A policy document like this might work (not tested):
{
  "Version": "2012-10-17",
  "Statement": [
    {
      "Sid": "Stmt1408299962000",
      "Effect": "Allow",
      "Action": [
        "s3:GetObject",
        "s3:ListBucket",
        "s3:PutObject"
      ],
      "Resource": [
        "arn:aws:s3:::example_bucket"
      ]
    }
  ]
}
[17 Aug 2014 19:53] Daniël van Eeden 
This is probably the minimal required policy. Tested with 3.10.2.
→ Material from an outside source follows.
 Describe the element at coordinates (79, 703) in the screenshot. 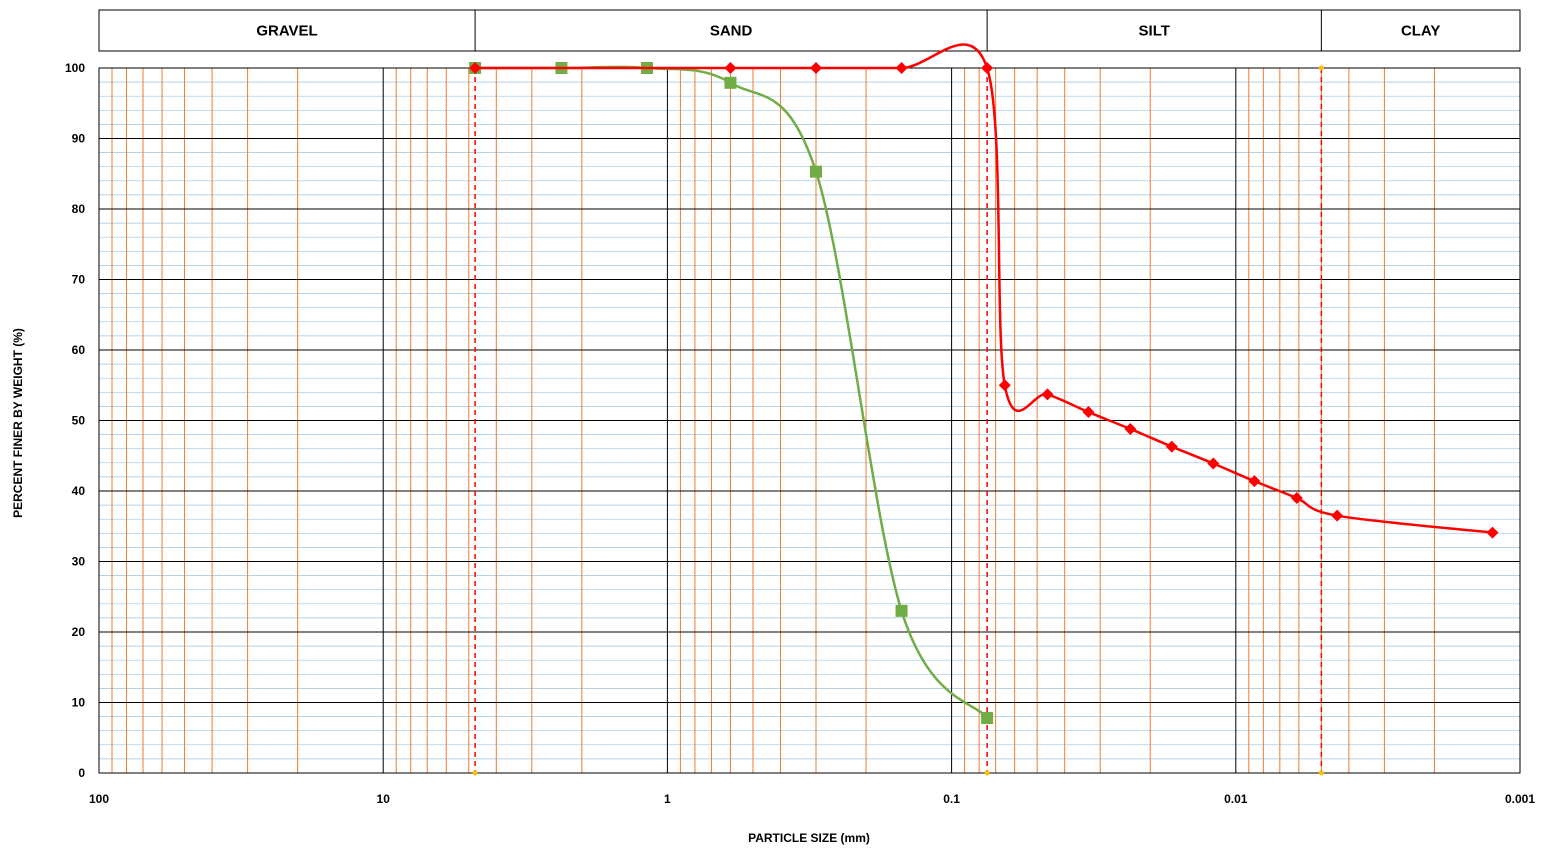

I see `y-tick-label: 10` at that location.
Replace my_meb_bucket with the actual bucket name.
-------------------------------------------
{
  "Version": "2012-10-17",
  "Statement": [
    {
      "Sid": "Stmt1408302840000",
      "Effect": "Allow",
      "Action": [
        "s3:GetObject",
        "s3:ListBucket", 
        "s3:ListBucketMultipartUploads",
        "s3:PutObject"
      ],
      "Resource": [
        "arn:aws:s3:::my_meb_bucket/*"
      ]
    }
  ]
}
-------------------------------------------
[17 Aug 2014 19:54] Daniël van Eeden 
The permissions are listed here:
http://docs.aws.amazon.com/AmazonS3/latest/dev/using-with-s3-actions.html
[18 Aug 2014 7:48] MySQL Verification Team 
Hello Daniël,

Thank you for the report.

Thanks,
Umesh
[6 Feb 2015 22:05] Daniel So 
Added the following explanation to the description of the --cloud-bucket option in the MySQL Enterprise Backup 3.10 and 3.11 manuals:

" In order to perform cloud backups and restores with the bucket, the user identified by the --cloud-access-key-id option must have at least the following permissions on the bucket:

    s3:ListBucket: For listing information on items in the bucket.

    s3:ListBucketMultipartUploads: For listing multipart uploads in progress to the bucket.

    s3:GetObject: For retrieving objects from the bucket.

    s3:PutObject: For adding objects to the bucket. "

The changes will be available in the next builds of the manuals.